___ Material provided ___

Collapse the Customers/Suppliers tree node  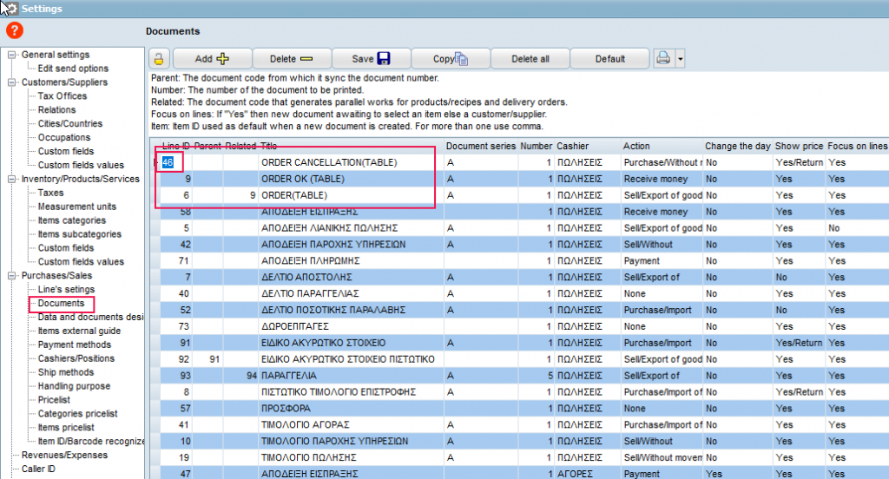[x=12, y=82]
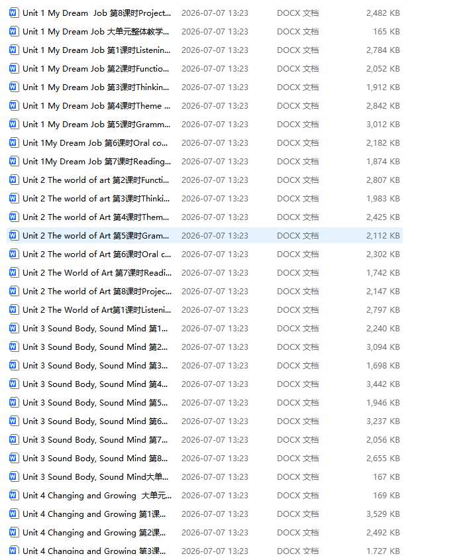The height and width of the screenshot is (556, 471).
Task: Select the Unit 2 The World of Art第1课时 Listening file
Action: pyautogui.click(x=205, y=310)
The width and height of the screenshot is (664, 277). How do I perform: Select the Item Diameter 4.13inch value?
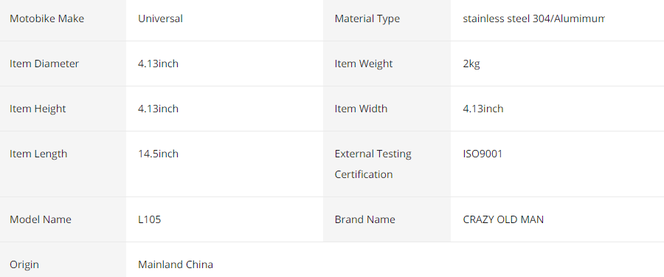[x=158, y=64]
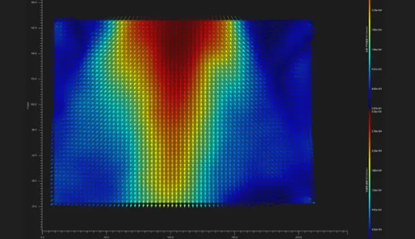Click the Y-axis title label
Image resolution: width=415 pixels, height=239 pixels.
27,105
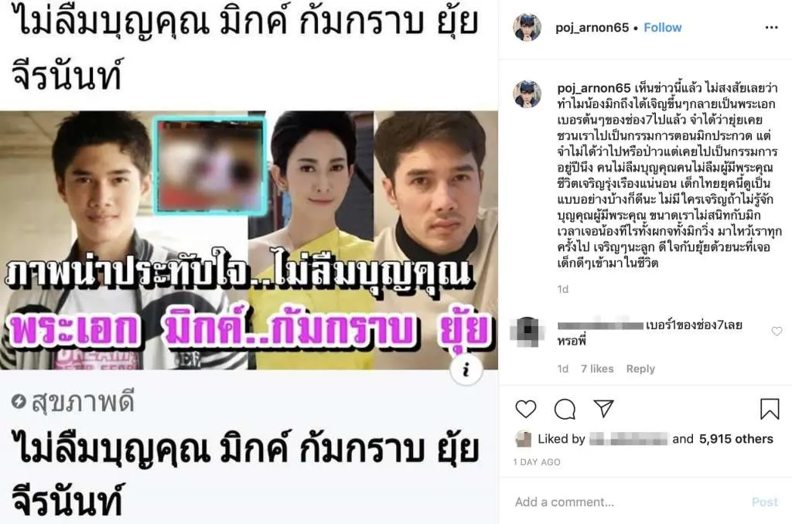Share post via paper plane icon
Image resolution: width=792 pixels, height=524 pixels.
(x=603, y=408)
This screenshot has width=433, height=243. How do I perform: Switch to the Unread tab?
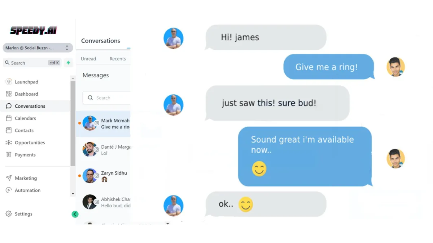pyautogui.click(x=88, y=59)
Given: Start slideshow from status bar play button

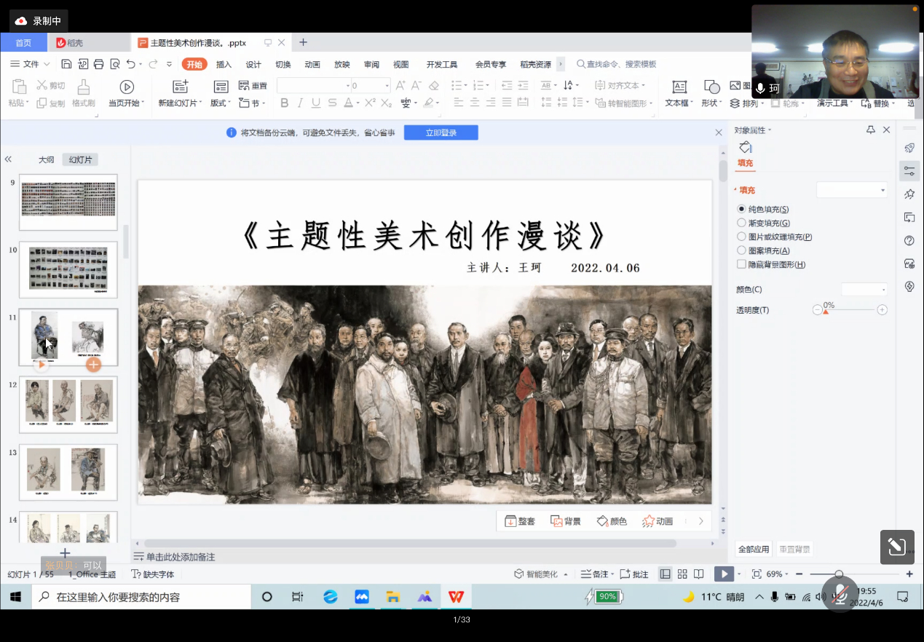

___

Task requirements
Nothing but the lines from the one containing "This screenshot has" through the end of the entries is to be retyped, exactly as written and without pictures.

Completed task
This screenshot has width=433, height=243. How do I perform: Switch to the Unread tab?
pyautogui.click(x=88, y=59)
Given: Start slideshow from status bar play button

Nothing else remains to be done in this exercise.